GOAL OF THE EXERCISE: Write out the stretch of lines below that begins at the line with "Viewport: 1634px width, 1282px" and ends at the line with "Task: Focus the 居民姓名 search input", including both, exactly as given and nothing more.

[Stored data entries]
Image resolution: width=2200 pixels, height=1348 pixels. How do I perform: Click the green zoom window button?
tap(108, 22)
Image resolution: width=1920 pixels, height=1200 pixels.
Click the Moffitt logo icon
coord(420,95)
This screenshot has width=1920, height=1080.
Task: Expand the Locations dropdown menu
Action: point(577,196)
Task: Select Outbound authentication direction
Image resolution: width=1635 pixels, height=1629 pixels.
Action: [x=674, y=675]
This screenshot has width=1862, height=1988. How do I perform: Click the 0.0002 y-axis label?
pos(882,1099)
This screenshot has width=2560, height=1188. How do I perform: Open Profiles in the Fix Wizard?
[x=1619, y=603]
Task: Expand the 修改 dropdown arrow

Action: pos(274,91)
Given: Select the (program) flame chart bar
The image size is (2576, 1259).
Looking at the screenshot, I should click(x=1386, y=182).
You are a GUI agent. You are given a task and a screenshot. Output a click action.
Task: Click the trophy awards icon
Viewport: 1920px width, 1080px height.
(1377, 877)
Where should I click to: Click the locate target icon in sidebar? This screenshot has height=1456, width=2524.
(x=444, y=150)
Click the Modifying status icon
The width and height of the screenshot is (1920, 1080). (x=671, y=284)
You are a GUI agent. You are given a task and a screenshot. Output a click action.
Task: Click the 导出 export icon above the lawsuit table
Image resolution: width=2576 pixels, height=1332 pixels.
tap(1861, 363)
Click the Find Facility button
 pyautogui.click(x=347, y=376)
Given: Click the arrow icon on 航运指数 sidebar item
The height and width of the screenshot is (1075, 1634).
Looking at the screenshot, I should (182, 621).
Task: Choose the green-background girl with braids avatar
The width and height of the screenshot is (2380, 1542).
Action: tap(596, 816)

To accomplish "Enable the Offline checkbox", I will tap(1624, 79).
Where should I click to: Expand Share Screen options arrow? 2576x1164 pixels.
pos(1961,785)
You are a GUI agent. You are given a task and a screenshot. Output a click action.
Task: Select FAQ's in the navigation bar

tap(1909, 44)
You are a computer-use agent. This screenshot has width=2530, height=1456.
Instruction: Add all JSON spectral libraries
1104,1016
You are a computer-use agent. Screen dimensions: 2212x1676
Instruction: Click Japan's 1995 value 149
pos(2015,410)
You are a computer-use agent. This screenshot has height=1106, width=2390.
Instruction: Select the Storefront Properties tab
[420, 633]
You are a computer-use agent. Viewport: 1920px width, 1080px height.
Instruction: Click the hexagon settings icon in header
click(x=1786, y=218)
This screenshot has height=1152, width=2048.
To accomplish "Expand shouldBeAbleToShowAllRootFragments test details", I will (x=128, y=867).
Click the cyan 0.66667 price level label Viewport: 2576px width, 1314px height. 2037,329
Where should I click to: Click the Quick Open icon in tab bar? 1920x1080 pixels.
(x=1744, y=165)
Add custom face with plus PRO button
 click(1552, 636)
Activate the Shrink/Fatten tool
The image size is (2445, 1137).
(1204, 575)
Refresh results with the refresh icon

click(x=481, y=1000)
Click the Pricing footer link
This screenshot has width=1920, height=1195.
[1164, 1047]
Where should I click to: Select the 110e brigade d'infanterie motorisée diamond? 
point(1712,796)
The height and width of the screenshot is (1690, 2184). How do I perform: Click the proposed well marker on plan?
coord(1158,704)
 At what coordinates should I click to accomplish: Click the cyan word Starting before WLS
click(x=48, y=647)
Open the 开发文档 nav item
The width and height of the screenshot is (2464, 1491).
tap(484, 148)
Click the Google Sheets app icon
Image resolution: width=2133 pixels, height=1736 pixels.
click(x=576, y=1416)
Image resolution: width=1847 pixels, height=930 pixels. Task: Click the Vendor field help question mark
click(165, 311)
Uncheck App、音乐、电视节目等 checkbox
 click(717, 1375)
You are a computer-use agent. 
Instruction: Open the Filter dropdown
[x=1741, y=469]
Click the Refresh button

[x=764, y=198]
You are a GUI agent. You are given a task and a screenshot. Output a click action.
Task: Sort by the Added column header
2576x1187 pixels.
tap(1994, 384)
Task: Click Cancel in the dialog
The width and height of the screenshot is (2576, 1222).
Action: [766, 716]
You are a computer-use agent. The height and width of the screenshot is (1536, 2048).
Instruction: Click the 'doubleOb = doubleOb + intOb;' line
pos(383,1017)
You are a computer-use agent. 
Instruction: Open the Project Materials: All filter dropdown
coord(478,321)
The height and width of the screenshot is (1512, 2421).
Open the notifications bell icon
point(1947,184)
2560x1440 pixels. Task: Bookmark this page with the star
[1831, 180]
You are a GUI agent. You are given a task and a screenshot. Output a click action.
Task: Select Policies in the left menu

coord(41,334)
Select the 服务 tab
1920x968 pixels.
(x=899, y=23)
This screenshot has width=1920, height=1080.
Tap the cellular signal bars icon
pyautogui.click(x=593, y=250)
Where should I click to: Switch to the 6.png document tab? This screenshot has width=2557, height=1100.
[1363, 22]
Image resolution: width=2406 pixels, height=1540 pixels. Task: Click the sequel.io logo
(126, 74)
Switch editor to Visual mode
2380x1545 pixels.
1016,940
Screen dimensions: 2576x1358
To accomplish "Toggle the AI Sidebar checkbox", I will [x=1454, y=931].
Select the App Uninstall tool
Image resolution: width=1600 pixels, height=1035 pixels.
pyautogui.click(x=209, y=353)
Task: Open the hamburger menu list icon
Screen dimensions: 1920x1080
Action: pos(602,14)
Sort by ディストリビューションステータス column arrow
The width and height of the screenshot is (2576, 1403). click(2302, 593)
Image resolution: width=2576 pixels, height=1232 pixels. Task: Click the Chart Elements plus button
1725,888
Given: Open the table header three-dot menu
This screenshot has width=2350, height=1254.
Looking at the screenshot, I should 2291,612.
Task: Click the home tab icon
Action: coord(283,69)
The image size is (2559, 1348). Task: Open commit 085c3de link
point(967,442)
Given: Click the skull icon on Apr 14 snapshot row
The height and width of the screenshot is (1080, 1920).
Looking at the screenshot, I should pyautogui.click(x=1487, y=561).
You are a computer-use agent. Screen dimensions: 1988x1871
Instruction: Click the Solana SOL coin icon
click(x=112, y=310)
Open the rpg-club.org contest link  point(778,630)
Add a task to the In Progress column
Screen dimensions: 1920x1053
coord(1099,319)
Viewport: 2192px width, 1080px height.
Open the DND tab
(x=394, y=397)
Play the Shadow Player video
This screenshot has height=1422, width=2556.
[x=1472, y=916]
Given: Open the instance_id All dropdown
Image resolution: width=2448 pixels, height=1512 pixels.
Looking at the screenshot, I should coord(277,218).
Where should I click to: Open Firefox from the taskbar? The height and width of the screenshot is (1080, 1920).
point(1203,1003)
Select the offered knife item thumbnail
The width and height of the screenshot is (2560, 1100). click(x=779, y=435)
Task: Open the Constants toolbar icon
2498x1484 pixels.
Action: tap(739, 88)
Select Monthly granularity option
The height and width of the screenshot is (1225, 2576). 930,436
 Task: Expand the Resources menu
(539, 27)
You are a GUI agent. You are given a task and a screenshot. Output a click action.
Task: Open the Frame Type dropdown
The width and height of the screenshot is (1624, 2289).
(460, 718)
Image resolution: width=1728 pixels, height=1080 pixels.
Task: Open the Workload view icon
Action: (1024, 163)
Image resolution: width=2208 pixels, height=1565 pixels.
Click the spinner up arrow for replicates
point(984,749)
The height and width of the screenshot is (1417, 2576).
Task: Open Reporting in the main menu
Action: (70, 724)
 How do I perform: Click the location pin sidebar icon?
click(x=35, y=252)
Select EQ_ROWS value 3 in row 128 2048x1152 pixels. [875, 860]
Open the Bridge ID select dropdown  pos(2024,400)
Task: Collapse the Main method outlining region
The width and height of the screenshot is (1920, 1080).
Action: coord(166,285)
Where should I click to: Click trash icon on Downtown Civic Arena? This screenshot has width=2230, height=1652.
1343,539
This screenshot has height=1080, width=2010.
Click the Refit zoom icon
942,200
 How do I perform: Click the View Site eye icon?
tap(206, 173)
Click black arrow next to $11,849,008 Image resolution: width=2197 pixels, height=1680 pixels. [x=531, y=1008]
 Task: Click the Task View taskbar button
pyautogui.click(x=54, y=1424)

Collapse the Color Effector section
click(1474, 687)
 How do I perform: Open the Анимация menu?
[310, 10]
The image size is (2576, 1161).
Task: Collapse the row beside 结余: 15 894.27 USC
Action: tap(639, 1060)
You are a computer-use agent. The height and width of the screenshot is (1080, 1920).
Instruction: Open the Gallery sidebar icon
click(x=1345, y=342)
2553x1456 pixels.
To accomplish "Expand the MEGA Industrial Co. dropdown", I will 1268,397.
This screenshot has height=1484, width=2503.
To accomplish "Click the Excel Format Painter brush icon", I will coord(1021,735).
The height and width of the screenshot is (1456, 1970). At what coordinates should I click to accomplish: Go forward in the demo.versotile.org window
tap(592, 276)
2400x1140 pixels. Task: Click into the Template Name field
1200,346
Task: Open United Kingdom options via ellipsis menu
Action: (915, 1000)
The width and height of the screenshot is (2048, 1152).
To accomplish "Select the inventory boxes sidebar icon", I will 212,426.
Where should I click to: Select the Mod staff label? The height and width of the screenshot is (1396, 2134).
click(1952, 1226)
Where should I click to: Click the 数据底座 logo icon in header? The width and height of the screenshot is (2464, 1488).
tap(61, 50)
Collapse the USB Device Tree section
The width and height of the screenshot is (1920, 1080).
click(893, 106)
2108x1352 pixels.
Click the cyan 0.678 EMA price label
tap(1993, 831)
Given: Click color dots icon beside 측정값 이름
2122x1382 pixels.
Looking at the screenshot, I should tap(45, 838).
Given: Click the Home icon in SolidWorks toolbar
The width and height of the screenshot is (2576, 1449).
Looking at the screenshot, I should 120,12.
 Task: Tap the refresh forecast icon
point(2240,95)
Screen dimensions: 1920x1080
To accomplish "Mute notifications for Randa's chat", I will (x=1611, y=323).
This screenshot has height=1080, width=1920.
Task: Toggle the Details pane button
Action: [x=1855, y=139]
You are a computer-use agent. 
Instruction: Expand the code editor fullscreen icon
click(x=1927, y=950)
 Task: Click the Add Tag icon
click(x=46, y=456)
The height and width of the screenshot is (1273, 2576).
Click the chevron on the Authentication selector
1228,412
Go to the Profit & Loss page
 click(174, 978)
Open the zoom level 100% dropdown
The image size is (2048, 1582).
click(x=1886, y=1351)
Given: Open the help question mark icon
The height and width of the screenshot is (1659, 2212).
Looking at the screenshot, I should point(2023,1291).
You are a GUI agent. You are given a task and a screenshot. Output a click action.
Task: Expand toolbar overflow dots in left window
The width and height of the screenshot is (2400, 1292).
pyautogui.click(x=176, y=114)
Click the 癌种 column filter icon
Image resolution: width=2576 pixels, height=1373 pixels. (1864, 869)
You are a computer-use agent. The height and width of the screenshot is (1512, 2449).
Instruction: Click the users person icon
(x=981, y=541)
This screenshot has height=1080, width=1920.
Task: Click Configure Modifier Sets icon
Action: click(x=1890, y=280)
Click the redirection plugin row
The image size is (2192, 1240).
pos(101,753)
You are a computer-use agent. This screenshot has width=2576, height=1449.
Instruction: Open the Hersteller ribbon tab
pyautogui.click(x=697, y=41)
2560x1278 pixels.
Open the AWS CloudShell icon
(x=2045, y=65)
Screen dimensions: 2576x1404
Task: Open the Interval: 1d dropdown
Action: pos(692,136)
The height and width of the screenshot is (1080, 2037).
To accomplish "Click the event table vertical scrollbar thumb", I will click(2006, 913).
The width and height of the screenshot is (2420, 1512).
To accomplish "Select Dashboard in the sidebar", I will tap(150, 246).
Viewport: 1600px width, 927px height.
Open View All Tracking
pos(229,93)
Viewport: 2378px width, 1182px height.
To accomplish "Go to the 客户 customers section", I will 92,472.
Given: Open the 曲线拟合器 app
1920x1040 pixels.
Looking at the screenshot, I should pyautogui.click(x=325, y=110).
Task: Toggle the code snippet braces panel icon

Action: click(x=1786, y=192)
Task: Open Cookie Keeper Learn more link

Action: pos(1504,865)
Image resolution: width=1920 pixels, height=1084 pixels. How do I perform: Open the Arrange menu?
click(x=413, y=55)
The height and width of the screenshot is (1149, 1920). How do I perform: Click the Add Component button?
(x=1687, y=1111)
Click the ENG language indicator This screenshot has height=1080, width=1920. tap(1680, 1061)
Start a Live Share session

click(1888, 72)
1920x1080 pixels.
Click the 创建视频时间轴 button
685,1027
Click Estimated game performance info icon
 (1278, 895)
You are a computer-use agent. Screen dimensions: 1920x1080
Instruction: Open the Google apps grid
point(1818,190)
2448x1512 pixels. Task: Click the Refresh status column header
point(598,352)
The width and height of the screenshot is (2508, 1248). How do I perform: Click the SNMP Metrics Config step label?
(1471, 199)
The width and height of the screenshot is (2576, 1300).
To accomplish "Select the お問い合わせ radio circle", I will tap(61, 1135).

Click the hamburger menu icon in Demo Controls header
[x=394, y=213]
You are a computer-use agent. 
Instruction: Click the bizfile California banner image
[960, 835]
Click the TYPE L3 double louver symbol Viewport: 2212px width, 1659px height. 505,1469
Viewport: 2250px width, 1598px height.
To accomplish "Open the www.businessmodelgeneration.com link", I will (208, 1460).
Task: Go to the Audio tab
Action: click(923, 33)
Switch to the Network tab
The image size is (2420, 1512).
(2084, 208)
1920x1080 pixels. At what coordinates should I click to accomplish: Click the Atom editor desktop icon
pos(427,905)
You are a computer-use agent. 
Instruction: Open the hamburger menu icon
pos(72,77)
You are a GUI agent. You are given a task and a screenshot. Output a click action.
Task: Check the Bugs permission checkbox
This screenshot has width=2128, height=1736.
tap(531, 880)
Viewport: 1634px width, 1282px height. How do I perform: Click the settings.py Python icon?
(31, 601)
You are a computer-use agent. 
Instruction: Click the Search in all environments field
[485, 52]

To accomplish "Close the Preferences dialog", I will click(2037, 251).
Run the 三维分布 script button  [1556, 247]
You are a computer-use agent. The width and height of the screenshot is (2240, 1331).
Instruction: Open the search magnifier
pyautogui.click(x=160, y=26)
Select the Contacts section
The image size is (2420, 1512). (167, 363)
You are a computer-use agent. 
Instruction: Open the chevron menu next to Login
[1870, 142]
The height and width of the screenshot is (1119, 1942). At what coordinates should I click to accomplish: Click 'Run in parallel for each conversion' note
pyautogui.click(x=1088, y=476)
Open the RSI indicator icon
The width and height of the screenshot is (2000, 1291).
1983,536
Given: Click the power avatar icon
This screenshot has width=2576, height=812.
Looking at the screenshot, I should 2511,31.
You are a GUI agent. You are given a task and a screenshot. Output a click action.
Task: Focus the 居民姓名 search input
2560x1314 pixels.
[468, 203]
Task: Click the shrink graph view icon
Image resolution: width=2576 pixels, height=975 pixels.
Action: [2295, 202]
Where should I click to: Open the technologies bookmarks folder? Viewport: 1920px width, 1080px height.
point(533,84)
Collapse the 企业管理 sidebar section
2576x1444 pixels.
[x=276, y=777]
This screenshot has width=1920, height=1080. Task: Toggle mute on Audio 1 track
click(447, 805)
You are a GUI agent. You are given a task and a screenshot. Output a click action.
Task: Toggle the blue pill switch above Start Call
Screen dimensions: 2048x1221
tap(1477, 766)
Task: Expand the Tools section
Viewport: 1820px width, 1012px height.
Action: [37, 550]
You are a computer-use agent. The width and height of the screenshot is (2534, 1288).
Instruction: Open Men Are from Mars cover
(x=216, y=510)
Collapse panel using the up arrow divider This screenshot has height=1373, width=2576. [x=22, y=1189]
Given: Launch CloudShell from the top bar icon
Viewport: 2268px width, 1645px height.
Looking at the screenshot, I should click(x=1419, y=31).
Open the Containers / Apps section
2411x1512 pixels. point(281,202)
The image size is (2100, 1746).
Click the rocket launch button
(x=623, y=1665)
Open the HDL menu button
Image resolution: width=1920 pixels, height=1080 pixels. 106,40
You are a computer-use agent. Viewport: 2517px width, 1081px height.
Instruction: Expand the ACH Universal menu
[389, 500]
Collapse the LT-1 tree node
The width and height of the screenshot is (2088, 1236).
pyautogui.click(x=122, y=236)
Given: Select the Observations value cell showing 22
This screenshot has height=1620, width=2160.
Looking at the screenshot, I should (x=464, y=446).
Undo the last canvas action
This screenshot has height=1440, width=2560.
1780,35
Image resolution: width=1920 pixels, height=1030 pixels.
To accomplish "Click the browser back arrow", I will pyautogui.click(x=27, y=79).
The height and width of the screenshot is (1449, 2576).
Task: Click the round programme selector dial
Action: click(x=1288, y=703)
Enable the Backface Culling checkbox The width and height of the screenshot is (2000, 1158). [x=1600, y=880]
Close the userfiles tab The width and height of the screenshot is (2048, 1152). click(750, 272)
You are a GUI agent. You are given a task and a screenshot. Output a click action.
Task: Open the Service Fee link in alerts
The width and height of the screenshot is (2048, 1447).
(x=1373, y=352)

ANSWER SECTION:
Viewport: 1634px width, 1282px height. How do I perform: Click the settings.py Python icon?
(31, 601)
You are a computer-use agent. 
Instruction: Click the Search in all environments field
[485, 52]

To accomplish "Close the Preferences dialog", I will click(2037, 251).
Run the 三维分布 script button  [1556, 247]
You are a computer-use agent. The width and height of the screenshot is (2240, 1331).
Instruction: Open the search magnifier
pyautogui.click(x=160, y=26)
Select the Contacts section
The image size is (2420, 1512). (167, 363)
You are a computer-use agent. 
Instruction: Open the chevron menu next to Login
[1870, 142]
The height and width of the screenshot is (1119, 1942). At what coordinates should I click to accomplish: Click 'Run in parallel for each conversion' note
pyautogui.click(x=1088, y=476)
Open the RSI indicator icon
The width and height of the screenshot is (2000, 1291).
1983,536
Given: Click the power avatar icon
This screenshot has width=2576, height=812.
Looking at the screenshot, I should 2511,31.
You are a GUI agent. You are given a task and a screenshot. Output a click action.
Task: Focus the 居民姓名 search input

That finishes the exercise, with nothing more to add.